[EXTRACTED ENTRIES Boundary: Start]

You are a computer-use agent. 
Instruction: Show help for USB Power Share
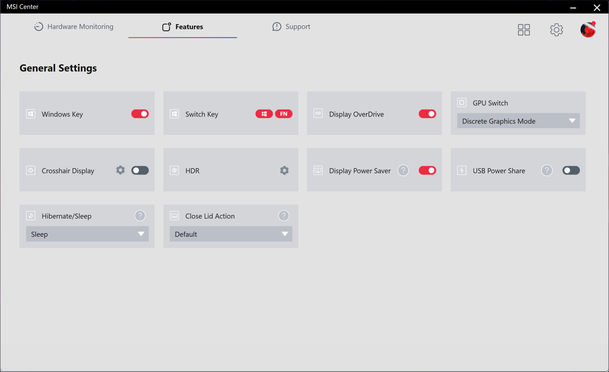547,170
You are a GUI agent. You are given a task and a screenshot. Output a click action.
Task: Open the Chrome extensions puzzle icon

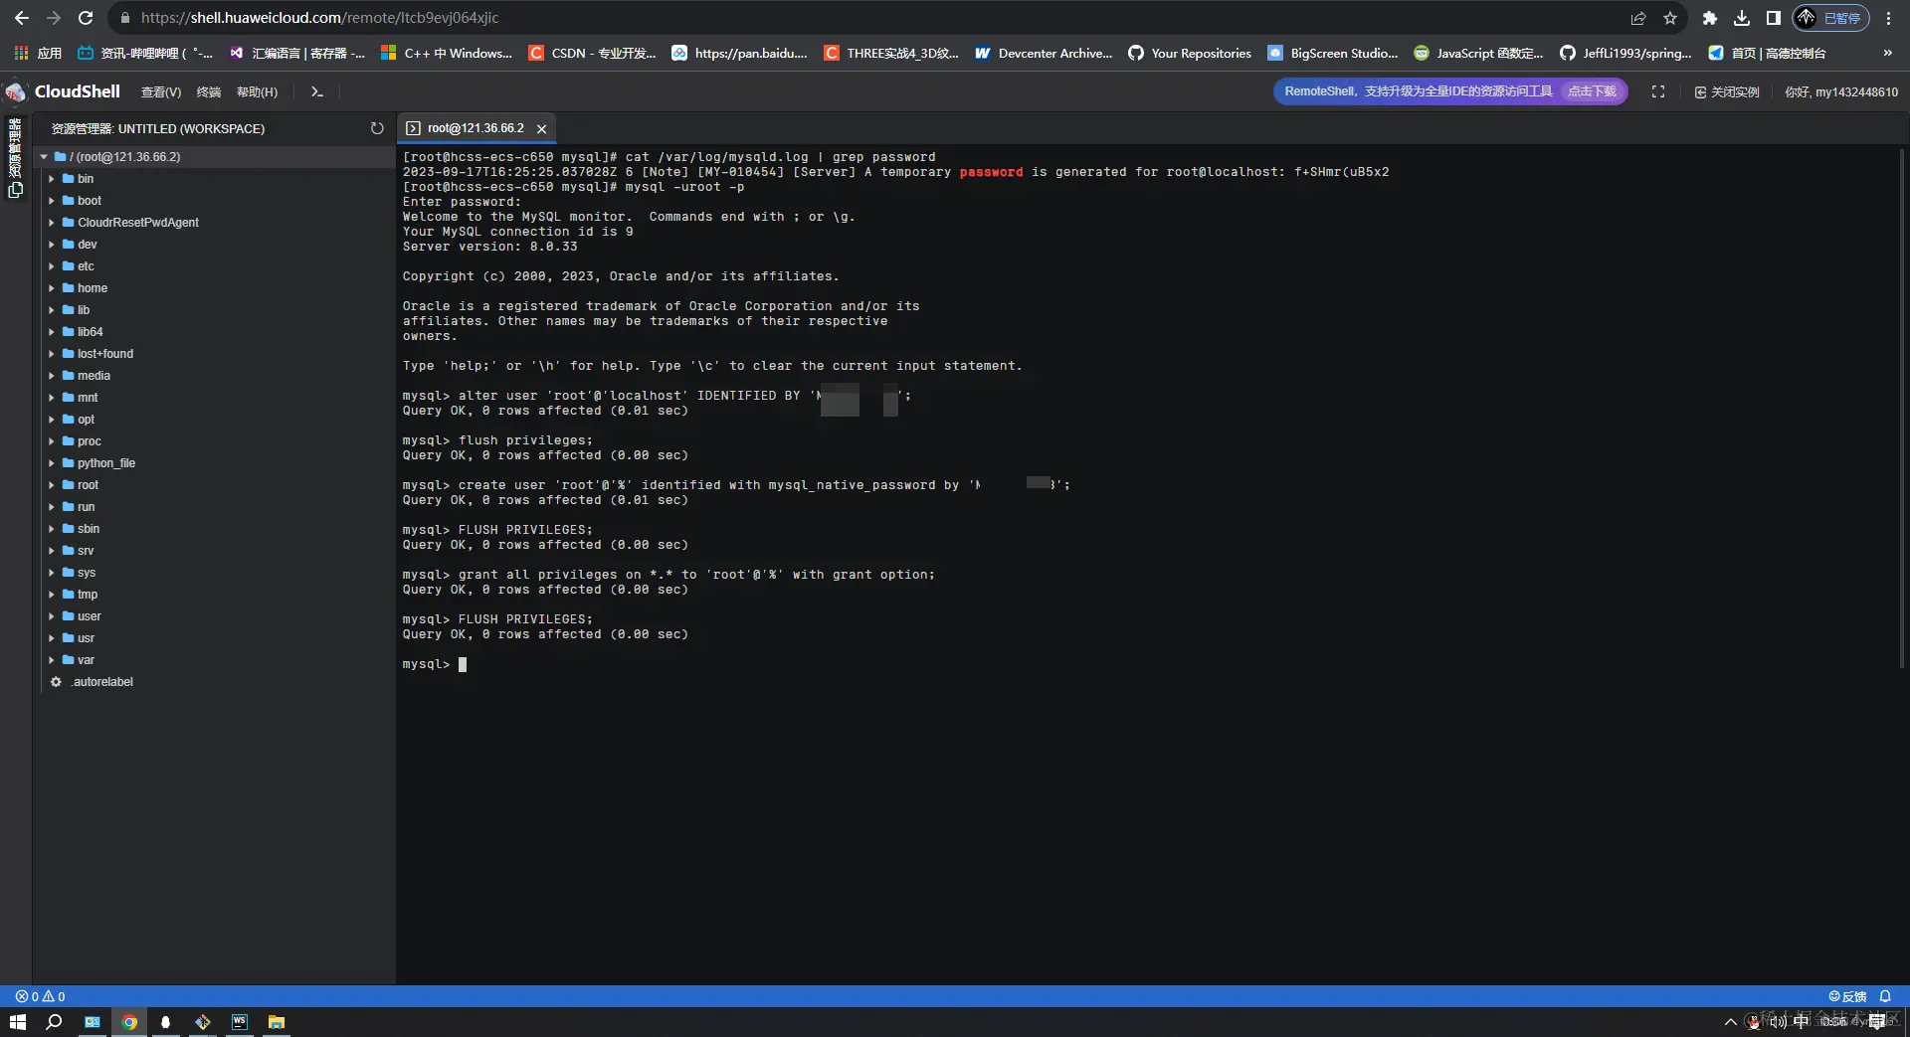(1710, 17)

[EXTRACTED ENTRIES Boundary: End]

* **AIM OF THE EXERCISE**:
Lines from the entries that contain the string "agent" are what must be copied.

* **WRITTEN SOLUTION**:
You are a computer-use agent. 
You are a GUI agent. You are given a task and a screenshot. Output a click action.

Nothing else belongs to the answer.